# Alignment and variant detection

## Alignment

Download the data and alignment software.

In [None]:
wget https://github.com/cb2edu/CB2-101-BioComp/raw/2020/08-Alignment_and_variant_calling/data/sample_data.tar.gz
tar -xvzf sample_data.tar.gz

Download BWA.

In [None]:
wget -O bwa.tar.bz2 "https://downloads.sourceforge.net/project/bio-bwa/bwa-0.7.17.tar.bz2?r=https%3A%2F%2Fsourceforge.net%2Fprojects%2Fbio-bwa%2Ffiles%2Flatest%2Fdownload&ts=1605561416"
tar -xvjf bwa.tar.bz2

Compile BWA.

In [None]:
cd bwa-0.7.17
make
cd ..

Index the reference genome using bwa.

In [None]:
./bwa-0.7.17/bwa
./bwa-0.7.17/bwa index sample_data/chr20.fa -p chr20

Carry out the alignment.

In [None]:
./bwa-0.7.17/bwa mem chr20 sample_data/SRR765989_F1.fastq sample_data/SRR765989_F2.fastq | samtools view -bS >SRR765989.bam

Sort the bam file by coordinates.

In [None]:
samtools sort SRR765989.bam >SRR765989.sorted.bam

### Generating pileup

In [None]:
samtools mpileup -f sample_data/chr20.fa SRR765989.sorted.bam | head -n 50

Each line corresponds to a position on the genome. 

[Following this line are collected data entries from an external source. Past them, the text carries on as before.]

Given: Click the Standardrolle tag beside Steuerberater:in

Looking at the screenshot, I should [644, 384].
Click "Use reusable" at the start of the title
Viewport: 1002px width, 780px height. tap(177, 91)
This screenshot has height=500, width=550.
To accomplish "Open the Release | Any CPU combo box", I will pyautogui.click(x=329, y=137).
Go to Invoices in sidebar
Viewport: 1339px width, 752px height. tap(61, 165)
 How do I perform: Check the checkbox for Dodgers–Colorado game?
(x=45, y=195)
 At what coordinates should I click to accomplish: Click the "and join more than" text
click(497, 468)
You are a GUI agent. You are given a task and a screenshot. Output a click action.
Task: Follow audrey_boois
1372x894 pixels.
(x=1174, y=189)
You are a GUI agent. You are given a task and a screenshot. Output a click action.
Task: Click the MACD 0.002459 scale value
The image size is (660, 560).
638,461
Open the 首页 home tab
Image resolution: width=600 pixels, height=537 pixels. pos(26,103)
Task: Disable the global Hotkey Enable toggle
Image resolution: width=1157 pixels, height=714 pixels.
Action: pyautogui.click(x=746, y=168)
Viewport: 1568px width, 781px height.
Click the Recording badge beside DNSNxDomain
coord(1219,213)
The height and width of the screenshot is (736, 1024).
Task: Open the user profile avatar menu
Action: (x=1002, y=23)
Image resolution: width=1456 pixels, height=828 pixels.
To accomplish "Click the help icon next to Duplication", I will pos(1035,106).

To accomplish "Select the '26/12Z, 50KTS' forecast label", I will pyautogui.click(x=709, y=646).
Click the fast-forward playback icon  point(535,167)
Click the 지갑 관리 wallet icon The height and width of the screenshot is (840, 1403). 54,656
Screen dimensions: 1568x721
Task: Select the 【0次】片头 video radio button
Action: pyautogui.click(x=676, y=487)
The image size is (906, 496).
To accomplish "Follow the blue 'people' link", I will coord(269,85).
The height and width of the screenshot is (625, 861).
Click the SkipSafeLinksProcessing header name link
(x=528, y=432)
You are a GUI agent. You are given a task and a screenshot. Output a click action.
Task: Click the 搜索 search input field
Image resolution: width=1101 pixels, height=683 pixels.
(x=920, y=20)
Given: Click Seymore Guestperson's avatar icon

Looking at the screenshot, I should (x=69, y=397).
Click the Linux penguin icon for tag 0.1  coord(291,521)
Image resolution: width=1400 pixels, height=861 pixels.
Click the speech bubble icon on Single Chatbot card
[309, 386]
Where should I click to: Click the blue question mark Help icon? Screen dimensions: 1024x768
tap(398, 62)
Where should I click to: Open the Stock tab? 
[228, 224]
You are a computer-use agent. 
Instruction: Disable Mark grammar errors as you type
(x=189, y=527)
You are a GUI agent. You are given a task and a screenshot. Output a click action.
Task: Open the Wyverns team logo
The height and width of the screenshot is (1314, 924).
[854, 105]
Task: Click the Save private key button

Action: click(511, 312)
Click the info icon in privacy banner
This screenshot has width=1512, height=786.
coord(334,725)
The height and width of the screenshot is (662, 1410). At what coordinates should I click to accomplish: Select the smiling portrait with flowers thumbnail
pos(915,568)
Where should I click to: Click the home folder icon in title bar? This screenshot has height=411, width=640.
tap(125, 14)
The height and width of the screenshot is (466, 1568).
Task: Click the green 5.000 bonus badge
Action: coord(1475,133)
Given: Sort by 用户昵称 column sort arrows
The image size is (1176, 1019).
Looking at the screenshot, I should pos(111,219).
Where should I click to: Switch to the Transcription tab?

The columns are: chromosome, position, reference base, read depth, read bases (dot . and comma , indicate match on the forward and on the reverse strand; ACGTN and acgtn a mismatch on the forward and the reverse strand) and the final column is the base qualities encoded into characters. The caret symbol ^ marks the start of a read, the dollar sign $ the end of a read, deleted bases are represented by asterisk *.

This output can be used for a simple consensus calling. One rarely needs this type of output. Instead, for a more sophisticated variant calling method, see the next section.

### Exercises
Modify the `mpileup` command above and answer the following questions.

**Q1:** What is the read depth at position 60158? (Rather than scrolling to the position, use grep to find the position. Before doing this, check if the above command has finished running, if not, you may need to interrupt it)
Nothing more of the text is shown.